### WORK REQUEST
Gather all lines from the material that contain "Given".

### DATA RECORDS
************

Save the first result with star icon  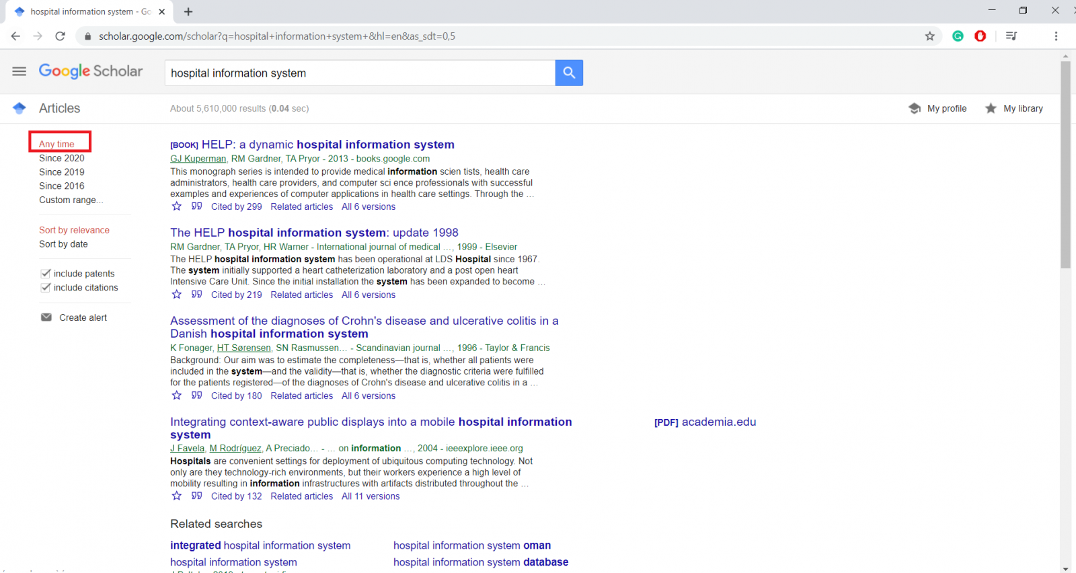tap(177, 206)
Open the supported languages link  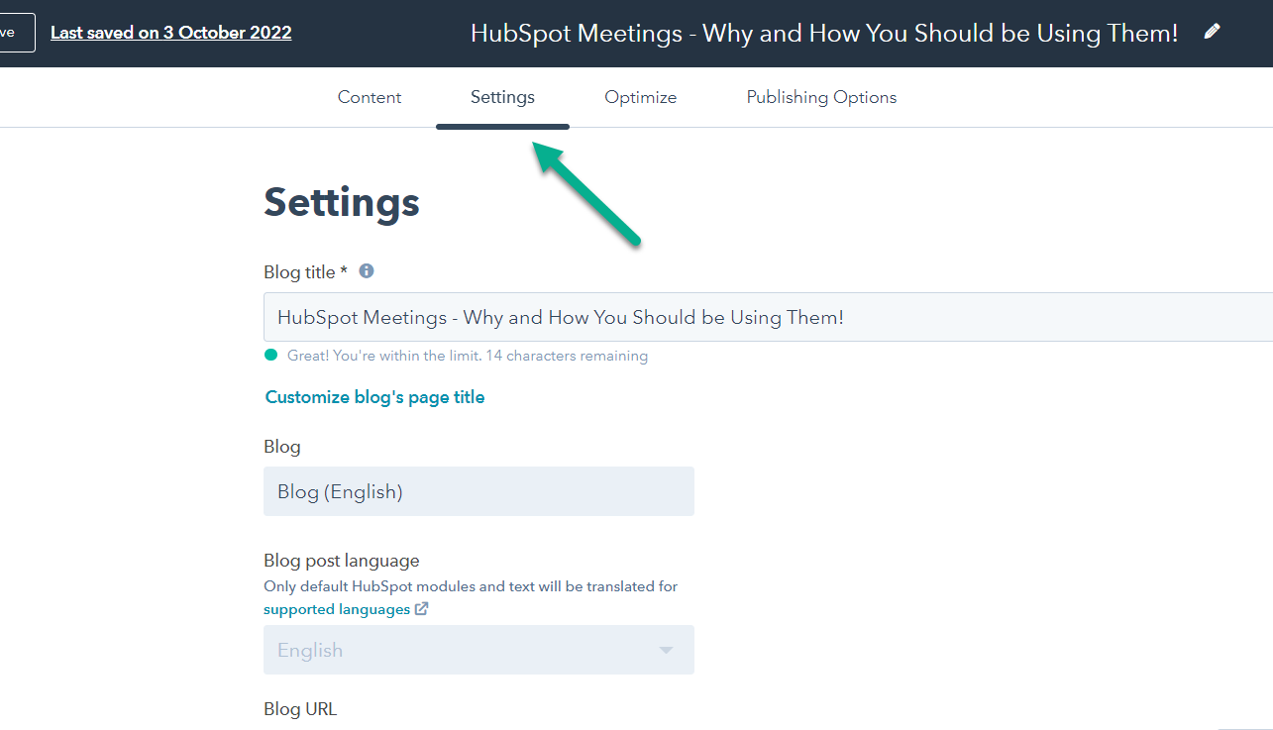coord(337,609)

************

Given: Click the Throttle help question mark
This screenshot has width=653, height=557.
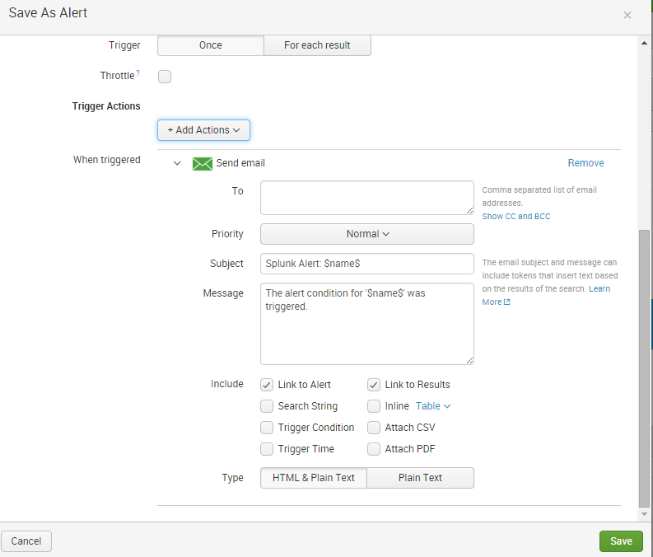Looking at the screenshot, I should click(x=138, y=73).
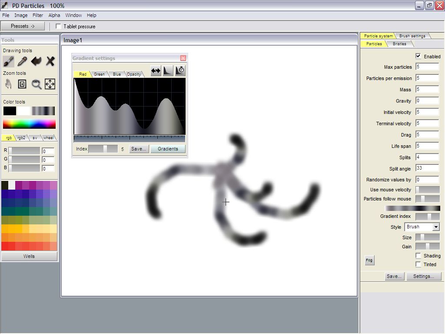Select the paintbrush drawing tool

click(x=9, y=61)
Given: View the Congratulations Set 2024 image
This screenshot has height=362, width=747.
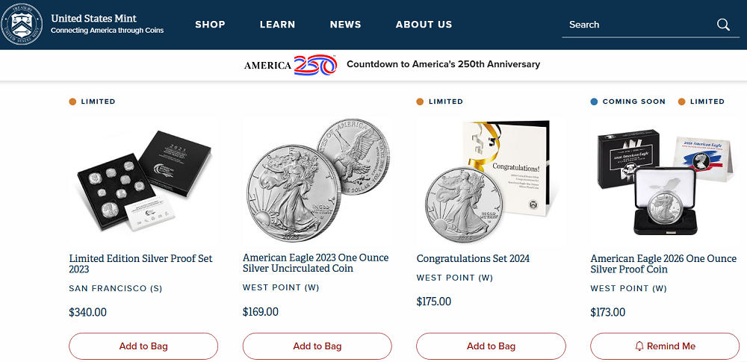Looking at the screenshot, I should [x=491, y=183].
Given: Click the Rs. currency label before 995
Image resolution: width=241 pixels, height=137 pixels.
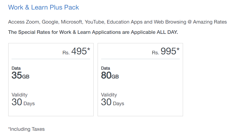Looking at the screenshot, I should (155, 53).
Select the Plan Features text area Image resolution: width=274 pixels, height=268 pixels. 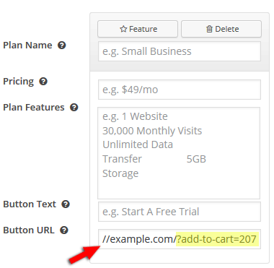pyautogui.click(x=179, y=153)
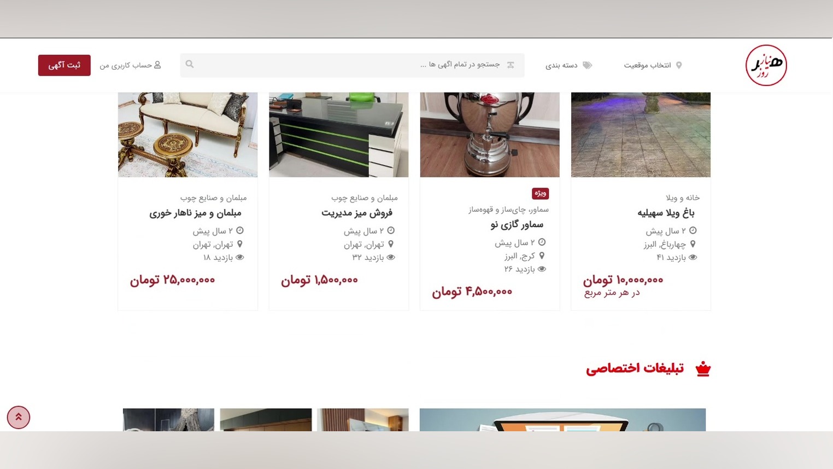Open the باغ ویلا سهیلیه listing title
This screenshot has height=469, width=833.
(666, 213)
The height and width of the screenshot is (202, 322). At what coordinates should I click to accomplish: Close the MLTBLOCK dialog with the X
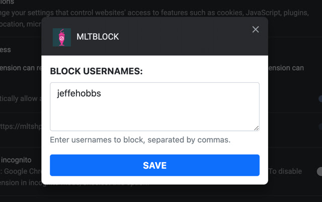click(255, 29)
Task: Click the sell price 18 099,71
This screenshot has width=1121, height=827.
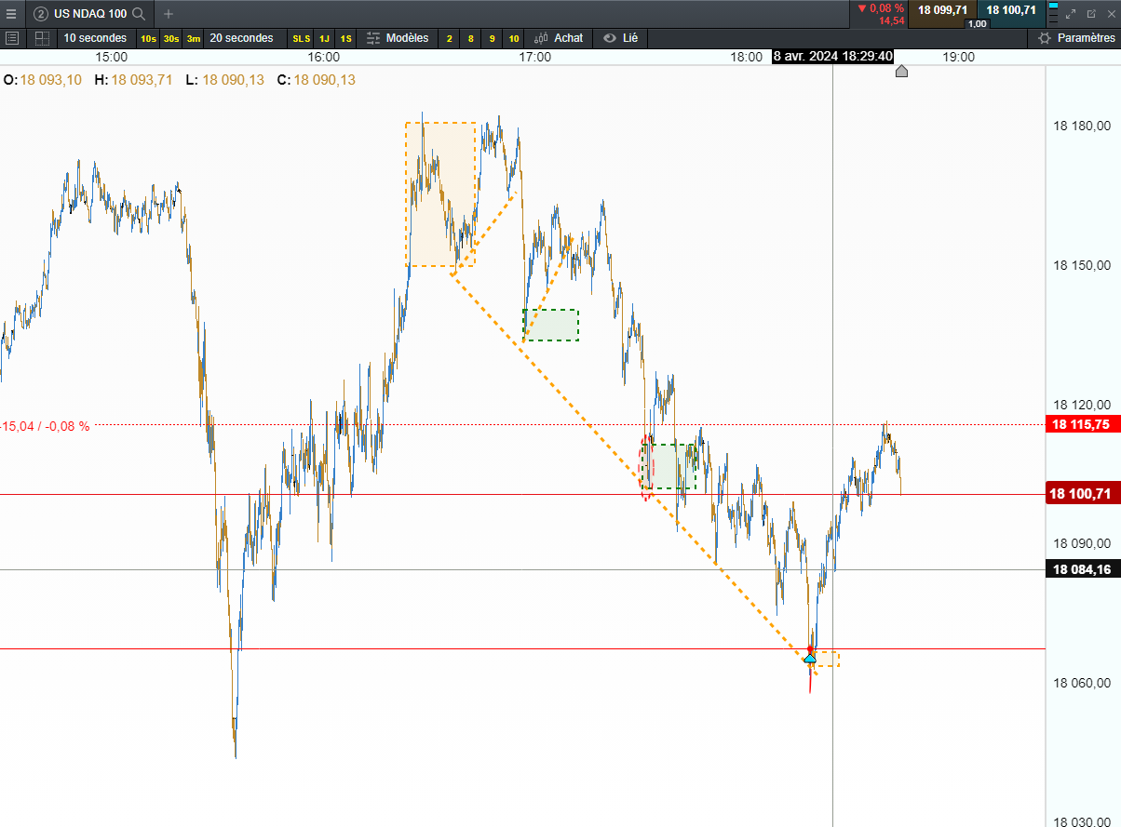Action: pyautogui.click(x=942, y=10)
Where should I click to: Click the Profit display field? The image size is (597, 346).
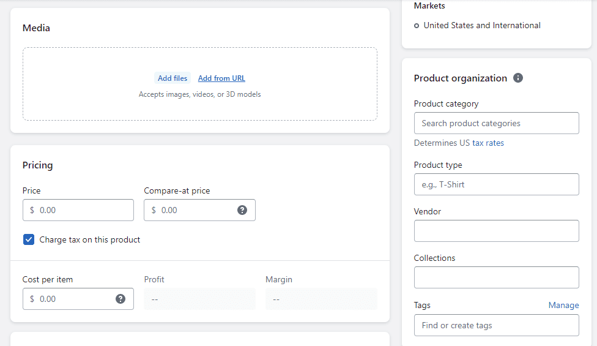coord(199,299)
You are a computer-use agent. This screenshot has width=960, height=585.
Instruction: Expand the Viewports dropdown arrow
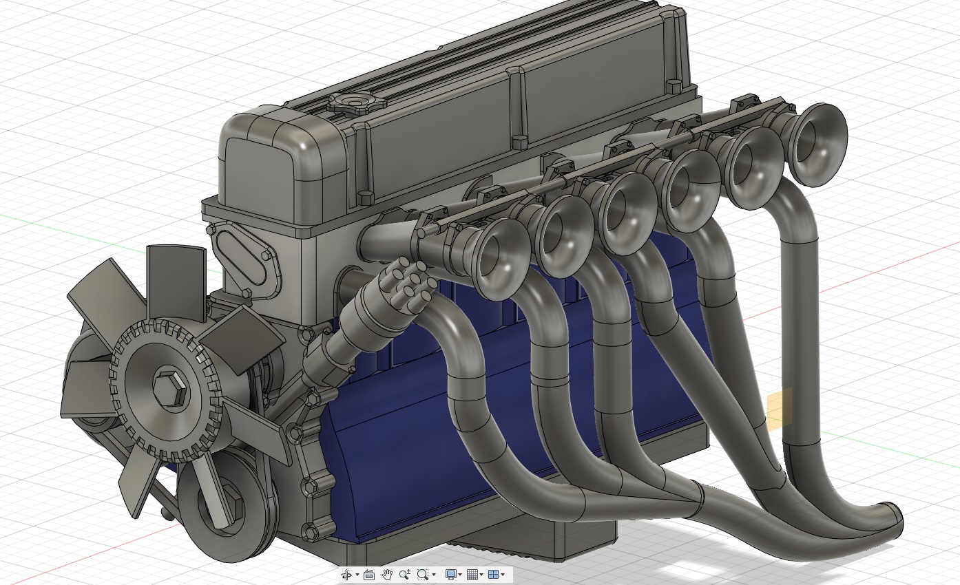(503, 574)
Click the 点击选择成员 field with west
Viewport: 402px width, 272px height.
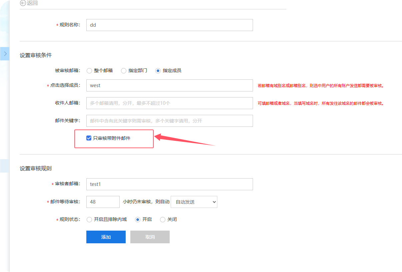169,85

************

### REPLY TO THE EXERCISE
Given: Click the Throttle help question mark
Given: View the Congratulations Set 2024 image
Given: Click the Rs. currency label before 995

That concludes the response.